Ideal conditions are sunny days with temperatures in the 40s, following nights when the mercury dips into the 20s.
Even a single tree could yield you over a quart of finished syrup -- a very special treat when you have collected the sap and boiled it down yourself.
Sun warming a tree converts its starches to sugary sap. The tree pumps this sugary sap at about 20 pounds per square inch pressure up into the buds, down towards the roots, and outwards towards the bark. Poke a hollow tap -- called a spile -- into the trunk, and out pours some of that sap. It's that simple.
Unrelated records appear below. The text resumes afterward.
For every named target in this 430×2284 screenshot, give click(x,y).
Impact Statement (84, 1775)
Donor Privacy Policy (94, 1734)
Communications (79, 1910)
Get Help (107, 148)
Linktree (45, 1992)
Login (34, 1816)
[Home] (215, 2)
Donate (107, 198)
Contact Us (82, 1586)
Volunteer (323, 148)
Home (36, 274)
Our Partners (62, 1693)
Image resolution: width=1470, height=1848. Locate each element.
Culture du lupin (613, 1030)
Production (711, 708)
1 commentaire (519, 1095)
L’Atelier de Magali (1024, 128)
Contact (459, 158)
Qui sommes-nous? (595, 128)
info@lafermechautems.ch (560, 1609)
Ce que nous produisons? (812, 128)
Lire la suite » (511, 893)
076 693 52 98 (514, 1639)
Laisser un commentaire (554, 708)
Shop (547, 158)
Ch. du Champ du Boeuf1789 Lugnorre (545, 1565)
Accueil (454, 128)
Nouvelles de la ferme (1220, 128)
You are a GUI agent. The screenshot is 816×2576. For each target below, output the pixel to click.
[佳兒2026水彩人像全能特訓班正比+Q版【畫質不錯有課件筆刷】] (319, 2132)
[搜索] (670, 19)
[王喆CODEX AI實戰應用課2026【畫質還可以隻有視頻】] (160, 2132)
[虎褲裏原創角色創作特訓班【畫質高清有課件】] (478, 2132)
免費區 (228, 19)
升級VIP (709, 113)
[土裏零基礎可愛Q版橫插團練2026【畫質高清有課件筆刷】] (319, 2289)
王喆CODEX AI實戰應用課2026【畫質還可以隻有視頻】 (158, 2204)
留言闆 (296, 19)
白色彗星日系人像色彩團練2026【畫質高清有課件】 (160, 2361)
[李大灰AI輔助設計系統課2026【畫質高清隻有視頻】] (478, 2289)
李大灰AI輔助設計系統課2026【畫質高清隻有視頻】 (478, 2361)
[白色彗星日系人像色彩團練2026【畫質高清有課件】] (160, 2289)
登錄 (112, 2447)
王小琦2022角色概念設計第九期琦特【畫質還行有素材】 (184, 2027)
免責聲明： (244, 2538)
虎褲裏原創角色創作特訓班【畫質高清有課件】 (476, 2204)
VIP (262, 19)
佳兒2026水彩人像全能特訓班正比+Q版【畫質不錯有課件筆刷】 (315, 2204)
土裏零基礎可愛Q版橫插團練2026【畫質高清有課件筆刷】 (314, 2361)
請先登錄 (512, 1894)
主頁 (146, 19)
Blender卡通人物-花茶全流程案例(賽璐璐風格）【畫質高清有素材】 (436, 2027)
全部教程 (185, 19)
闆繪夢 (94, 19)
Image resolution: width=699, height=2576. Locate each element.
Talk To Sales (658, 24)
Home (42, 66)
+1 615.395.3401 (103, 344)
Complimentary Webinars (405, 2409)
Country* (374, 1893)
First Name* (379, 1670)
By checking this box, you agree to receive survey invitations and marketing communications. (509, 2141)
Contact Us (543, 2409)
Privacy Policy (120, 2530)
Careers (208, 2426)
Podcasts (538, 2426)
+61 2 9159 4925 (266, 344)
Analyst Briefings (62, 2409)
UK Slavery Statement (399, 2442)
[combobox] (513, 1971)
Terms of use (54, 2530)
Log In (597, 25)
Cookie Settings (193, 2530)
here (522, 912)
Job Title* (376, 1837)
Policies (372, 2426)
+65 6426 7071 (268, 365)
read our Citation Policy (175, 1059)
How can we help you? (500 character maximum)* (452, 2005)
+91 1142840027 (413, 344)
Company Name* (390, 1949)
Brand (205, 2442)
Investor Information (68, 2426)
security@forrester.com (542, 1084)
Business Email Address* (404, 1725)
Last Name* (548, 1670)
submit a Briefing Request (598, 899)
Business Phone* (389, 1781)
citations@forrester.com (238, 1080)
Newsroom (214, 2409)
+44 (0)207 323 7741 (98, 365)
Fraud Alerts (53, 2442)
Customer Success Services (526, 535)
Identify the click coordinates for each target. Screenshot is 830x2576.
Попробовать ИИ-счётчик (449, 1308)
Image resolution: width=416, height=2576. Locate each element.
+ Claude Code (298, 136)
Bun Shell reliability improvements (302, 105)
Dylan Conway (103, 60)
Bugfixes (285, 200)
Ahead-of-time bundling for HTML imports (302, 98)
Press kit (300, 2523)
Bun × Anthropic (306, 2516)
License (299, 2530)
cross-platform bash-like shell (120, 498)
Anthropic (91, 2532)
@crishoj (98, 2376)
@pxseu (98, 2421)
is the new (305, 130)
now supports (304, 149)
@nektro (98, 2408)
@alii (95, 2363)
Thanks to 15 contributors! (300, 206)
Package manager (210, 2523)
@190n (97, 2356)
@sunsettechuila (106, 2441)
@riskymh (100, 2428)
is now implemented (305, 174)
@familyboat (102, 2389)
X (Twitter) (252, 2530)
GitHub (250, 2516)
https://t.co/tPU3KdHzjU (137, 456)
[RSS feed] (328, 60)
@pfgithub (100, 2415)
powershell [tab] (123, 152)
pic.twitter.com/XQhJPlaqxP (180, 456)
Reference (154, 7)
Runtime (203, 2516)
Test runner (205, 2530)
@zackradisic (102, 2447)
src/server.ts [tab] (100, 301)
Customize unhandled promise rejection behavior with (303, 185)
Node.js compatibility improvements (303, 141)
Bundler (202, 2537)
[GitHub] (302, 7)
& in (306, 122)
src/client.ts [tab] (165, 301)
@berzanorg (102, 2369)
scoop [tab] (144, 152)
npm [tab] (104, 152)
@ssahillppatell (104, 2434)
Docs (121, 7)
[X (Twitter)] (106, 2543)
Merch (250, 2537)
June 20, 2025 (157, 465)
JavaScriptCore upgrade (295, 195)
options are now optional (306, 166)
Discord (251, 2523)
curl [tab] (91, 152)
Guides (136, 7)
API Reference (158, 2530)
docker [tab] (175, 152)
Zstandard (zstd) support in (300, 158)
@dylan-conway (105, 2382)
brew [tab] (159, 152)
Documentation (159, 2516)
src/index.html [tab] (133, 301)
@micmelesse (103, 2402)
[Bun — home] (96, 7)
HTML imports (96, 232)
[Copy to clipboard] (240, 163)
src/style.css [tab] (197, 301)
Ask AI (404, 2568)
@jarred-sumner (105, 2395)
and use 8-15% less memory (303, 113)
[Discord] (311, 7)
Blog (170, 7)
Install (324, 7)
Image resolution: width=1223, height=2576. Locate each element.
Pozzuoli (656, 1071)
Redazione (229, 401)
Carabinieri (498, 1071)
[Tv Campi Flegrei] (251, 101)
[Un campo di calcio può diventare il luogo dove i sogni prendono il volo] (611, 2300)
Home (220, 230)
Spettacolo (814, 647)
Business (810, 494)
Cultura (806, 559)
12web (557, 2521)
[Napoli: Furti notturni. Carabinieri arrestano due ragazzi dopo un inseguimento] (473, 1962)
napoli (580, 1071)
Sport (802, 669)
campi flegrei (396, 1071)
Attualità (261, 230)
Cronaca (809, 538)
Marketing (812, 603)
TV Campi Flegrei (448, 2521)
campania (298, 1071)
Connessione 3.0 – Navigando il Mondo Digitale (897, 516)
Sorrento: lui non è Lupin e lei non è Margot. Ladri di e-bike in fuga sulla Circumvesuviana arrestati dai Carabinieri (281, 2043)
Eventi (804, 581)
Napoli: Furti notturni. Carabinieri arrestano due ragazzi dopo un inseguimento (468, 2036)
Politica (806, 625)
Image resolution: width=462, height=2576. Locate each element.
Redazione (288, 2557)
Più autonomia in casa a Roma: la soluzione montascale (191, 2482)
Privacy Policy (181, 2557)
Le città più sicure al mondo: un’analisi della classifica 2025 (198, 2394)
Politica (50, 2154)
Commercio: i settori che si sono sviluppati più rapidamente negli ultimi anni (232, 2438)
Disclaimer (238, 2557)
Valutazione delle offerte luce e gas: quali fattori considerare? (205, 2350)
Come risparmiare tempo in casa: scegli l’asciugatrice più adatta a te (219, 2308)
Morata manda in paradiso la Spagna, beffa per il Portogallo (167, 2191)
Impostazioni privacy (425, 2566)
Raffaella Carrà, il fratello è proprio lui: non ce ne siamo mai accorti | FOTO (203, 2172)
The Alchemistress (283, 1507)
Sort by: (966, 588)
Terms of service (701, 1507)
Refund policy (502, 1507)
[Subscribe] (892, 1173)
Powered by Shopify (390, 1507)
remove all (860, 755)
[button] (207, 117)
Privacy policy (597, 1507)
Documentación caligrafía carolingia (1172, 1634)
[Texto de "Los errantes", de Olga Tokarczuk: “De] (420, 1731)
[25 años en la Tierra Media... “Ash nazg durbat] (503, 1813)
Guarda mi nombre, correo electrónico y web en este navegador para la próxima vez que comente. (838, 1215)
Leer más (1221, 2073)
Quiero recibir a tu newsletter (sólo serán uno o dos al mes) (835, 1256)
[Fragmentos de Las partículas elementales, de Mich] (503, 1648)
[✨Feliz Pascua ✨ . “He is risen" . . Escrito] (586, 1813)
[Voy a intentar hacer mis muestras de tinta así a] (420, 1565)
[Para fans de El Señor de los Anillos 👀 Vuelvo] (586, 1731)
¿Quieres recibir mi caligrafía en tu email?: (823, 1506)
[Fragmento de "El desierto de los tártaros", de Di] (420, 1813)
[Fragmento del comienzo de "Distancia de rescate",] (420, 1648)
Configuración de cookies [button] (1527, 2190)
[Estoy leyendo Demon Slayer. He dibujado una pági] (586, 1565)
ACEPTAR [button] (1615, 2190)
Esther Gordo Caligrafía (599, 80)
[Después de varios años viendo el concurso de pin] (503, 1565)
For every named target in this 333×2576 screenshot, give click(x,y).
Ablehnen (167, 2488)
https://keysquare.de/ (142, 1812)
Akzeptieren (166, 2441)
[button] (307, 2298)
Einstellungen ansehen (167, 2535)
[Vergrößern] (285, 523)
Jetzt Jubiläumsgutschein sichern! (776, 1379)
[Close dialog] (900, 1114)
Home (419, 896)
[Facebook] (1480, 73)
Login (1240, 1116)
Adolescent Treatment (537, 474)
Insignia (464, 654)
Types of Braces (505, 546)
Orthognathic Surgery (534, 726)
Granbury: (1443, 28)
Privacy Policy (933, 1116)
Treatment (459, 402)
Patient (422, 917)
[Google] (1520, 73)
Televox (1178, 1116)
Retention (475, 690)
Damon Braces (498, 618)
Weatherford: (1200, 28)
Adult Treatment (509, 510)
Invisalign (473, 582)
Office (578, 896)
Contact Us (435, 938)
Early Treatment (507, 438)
Buy spiles or make traditional ones from four-inch lengths of half-inch-thick, hollowed out elderberry stems. Stick spiles into tight holes that you drill in the bark, each hole an inch-and-a-half deep and pointed slightly upward. Don't make too many holes, though: none on a tree less than a foot across, one for a tree a foot across, an additional one for each additional six inch diameter of trunk.
No need to find a sugar maple per se in order to make maple syrup. You can also tap sap from boxelder, which is a maple species, as well as red maple, Norway maple, sycamore maple, and silver maple. Each tastes a little different. Not better or worse, just different.
The sap from any of these trees is only about 3 percent sugar, so must be concentrated to make a final syrup of about 63 percent sugar. American Indians made their sisibaskwat ("drawn from wood") by skimming ice off the frozen, collected sap, or by repeatedly dropping hot rocks into wooden troughs of sap. Large batches call for an outdoor kettle and fire, but an indoor stove is fine for smaller batches. Just keep an eye on the sap as it boils because it tends to froth as it nears the final stages.
The easiest way to tell when the syrup is finished is by taste and color. Finished syrup is brown, thick, and very sweet. If you prefer it to be more quantitative, stick a candy thermometer in your boiling sap. Finished syrup will boil at 219 degrees Fahrenheit.
Once you have drizzled maple syrup over flapjacks to your heart's content, what else can you do with it? Vermont Special is a punch made from one part rhubarb juice, one part maple sugar, and two parts rum.